No Seminário “Ceará pelo Clima”, realizado pela Secretaria do Meio Ambiente, no Centro de Eventos, a segunda palestra da tarde do dia 18 foi sobreTransição Energética Justa – a liderança cearense: oportunidades e desafios para produção de energia verde e justa. O mediador foi Rárissom Sampaio, advogado e mestrando em Ciências Jurídicas. Na introdução, ele deixou claro o que seria uma transição energética justa. “Uma que consiga envolver todas as comunidades, para que não haja consequências neste processo, tais como pobreza energética, ou seja, pessoas excluídas pela mudança”, explicou. O eixo de transição energética teve como público alvo a iniciativa privada cearense, considerando a sua capacidade de investimento, inovação e pesquisa no desenvolvimento de uma matriz energética net zero. Todavia, é preciso que essa transição seja justa e leve em consideração a garantia dos direitos fundamentais dos setores mais vulneráveis.

O primeiro painelista foi Hugo Figueiredo, presidente do Complexo Industrial e Portuário do Pecém – CIPP. Ele afirmou que o Ceará tem a capacidade de produzir Hidrogênio Verde mais barato, com energia éolica e solar e reúso de água, com potencial para exportar para a Europa e Ásia. “Temos porto, siderúrgica, ZPE e mão de obra qualificada e estamos avançando no processo de licenciamento para preparar o Pecém para esta nova realidade. Empresas do mundo inteiro reconhecem este pioneirismo e já temos mais de 35 memorandos assinados. Queremos o Ceará como protagonista nesta produção”, ratificou.

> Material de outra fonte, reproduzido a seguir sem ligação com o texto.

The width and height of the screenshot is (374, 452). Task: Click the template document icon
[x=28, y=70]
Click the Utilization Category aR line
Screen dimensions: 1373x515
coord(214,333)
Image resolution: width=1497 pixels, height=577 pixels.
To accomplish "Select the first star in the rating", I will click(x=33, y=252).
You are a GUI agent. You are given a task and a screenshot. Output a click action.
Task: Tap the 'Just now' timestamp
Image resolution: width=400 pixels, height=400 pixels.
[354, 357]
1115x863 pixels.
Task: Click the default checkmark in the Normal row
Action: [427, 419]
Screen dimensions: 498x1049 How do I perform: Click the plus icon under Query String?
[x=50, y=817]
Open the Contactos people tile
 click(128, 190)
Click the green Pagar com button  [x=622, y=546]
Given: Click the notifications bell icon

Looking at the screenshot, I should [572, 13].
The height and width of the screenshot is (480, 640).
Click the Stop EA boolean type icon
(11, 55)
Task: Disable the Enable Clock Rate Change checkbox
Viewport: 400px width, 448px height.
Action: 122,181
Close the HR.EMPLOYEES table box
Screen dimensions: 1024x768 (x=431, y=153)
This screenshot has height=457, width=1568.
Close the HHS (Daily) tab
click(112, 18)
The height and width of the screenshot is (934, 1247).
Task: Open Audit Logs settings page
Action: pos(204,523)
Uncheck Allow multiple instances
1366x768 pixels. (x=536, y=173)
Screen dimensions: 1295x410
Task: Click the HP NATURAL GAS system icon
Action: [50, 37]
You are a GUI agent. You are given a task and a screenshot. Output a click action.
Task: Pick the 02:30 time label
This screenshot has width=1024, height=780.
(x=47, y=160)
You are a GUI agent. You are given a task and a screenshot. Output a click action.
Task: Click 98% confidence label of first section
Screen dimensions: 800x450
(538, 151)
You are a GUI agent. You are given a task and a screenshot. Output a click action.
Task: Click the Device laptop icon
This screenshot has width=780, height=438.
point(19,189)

Logo depois, falou o engenheiro Jurandir Picanço, consultor de Energia da Federação das Indústrias do Estado do Ceará (FIEC) e ex-presidente da Agência Reguladora do Ceará (ARCE). Ele resumiu sobre o que trata a transição energética: substituir os processos que usam combustíveis fósseis por eletricidade, gerada a partir de energias renováveis. Porém, há uma parte da indústria que precisa de outro tipo de energia. E aí surgiu a alternativa do Hidrogênio Verde, ou seja, o Hidrogênio produzido a partir de energias como, por exemplo, eólica e solar, sobre as quais o Ceará tem um grande potencial. “Mas todo projeto deve ter estudos ambientais aprofundados. Porque existem consequências positivas, como o aumento da receita dos municípios e a redução da emissão de gases, além da associação da energia solar com a agropecuária, inclusive com o aumento da produtividade. Porém, isso pode ter o desmatamento como um fator negativo”, alertou.
Na sequência, houve a palestra de Gianpaola Ciniglio, da equipe da Fortescue desde o início de 2023, empresa australiana que já opera no Ceará. Ela falou basicamente sobre a história e o funcionamento da empresa. Gianpaola abordou a construção de estratégias ambientais para abordar o licenciamento ambiental, bem como as partes interessadas da Fortescue e ESG nas diretrizes ambientais, garantindo desta forma um processo ambiental justo e sustentável para apoiar a transição energética

O último expositor foi o engenheiro ambiental Ulisses Oliveira, técnico da Superintendência Estadual do Meio Ambiente no cargo de Fiscal Ambiental. Ele mostrou-se preocupado com o processo de licenciamento ambiental. “É preciso encarar a realidade. Hoje não é possível, por exemplo, mudar toda a frota de ônibus de Fortaleza por veículos elétricos, porque não há condições estruturais para isso. Infelizmente, o licenciamento ambiental ainda trabalha com diversos conflitos. Mesmo as energias renováveis causam passivos ambientais e precisam ser avaliadas com calma”, explicou.